The Optimist in Progress

2/25/16

What We Want You to Know


When I set out on my mission in April of 2013, I was planning on serving an 18 month mission. I remember that when I said goodbye to my mom I said, "It's not that long! I'll be home next November!" I thoroughly meant that. I was geared up and ready to wear my shiny black badge for a year and a half and I was stoked. But, my mission didn't last that long.


A lot of people in the LDS community don't know how to respond to early returned missionaries. This is understandable, as it varies case by case. The lack or responses or the negative responses are, in my opinion, often fueled by misunderstanding. So, to provide some more understanding, I asked a group of early returned missionaries to answer this question: "What would you like the world to know about being an early returned missionary?"

"Just because I seem fine after I came home for medical reasons doesn't mean I can- or should- go back to the field. Even though "finishing my mission" was what I wanted more than anything. Sometimes you finish your mission earlier than you want to, but the Lord is in charge and that's okay. I had cancer, and though most people didn't notice anything but the scar on my neck, I was very much not okay. Even after cancer was "gone", I am still trying to find the right dose of the medication I'll have to take for the rest of my life almost 2 years later. The blood tests and ultrasounds every 6 weeks to 6 months wouldn't have let me go back, even if I seem fine."

"Just treat me like you would if I served the full period. Ask me about my mission. I'll tell you. The mission wasn't the hard part, coming home was. There should be no social repercussions."

"Please please please do not treat my mission as if it were secondary to someone who was able to serve for the expected time.
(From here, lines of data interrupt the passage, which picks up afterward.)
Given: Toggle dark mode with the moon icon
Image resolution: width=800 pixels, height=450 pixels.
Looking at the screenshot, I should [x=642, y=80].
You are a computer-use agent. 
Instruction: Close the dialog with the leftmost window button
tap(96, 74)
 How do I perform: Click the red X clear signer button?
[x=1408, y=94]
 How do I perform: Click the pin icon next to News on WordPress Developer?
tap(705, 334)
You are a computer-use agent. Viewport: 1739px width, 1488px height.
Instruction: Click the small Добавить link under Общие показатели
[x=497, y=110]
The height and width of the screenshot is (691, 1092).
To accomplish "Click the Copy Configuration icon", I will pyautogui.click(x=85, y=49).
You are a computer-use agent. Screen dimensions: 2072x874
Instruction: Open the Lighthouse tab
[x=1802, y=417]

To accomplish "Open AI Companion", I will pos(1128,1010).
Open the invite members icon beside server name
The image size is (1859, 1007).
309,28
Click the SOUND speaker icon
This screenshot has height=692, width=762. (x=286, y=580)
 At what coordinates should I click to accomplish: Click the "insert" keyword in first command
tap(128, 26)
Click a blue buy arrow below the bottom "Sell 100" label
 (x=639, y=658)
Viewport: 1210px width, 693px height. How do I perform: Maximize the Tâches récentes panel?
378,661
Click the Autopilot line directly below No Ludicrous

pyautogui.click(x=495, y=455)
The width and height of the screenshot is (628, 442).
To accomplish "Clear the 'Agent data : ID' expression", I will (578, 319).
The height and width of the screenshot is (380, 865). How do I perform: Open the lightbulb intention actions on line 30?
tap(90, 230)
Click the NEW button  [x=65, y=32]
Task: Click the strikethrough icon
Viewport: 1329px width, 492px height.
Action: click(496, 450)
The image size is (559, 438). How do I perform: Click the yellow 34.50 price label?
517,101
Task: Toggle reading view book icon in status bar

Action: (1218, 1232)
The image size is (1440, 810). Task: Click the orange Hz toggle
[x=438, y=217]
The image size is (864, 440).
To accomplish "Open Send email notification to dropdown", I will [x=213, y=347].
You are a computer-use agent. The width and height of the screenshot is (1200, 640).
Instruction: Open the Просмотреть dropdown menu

I still served a full-time mission, it was still MY mission, and I still loved every moment of the 6 months I was able to serve. Talk to me about my mission, it's one of my favorite things to talk about. Ask me about my injury, ask me about the people I taught and don't feel bad that I served for "only" 6 months. Those were the most fulfilling 6 months of my life. I still wore my mission tag with honor and pride and I loved all the people I served. Also, don't assume that I didn't want to return to missionary service. My knee surgeries were a lot more grueling than anyone had anticipated. I'm still an R.M. so please treat me like one."

"I'm not afraid or uncomfortable when people ask questions. I'd rather have people ask me about my experience returning home early than for them to speculate."

"We're human. We are hurting and mourning the fact we are home early too. Just love us and be willing to listen. Don't be afraid to talk about it if we initiate the conversation. If your RM isn't talking about it, don't push if they're not willing to talk. Not everyone comes home for worthiness issues. Just because we don't have a cast or aren't bedridden, doesn't mean it wasn't a medical release." (referring to mental illness)

"I love the Lord, and wanted nothing more than to remain in the field. But whether the Lord needed us to serve 2 years, 2 months, or 2 days, He accepts our sacrifice."

"Just because I didn't serve the full 18 months, doesn't mean I didn't serve complete my service."

"It is hard and you feel like no one understands but you are not alone."

"You can talk to me about coming home early."

"Just because I came home early shouldn't mean I'm any less of an R.M."

"It is very hard and even emotionally traumatizing. I'm struggling with feelings of inadequacy and depression. I feel broken, defective, and worthless. I feel like a failure. It can be overwhelming when people ask things like "when are you going to go back?" Honestly, I don't know and I can barely take it one day at a time. A huge part of my life just collapsed and I'm still trying to sort through the mess. More than anything I want validation and crave knowing I have value in someway, because frankly I just don't feel it."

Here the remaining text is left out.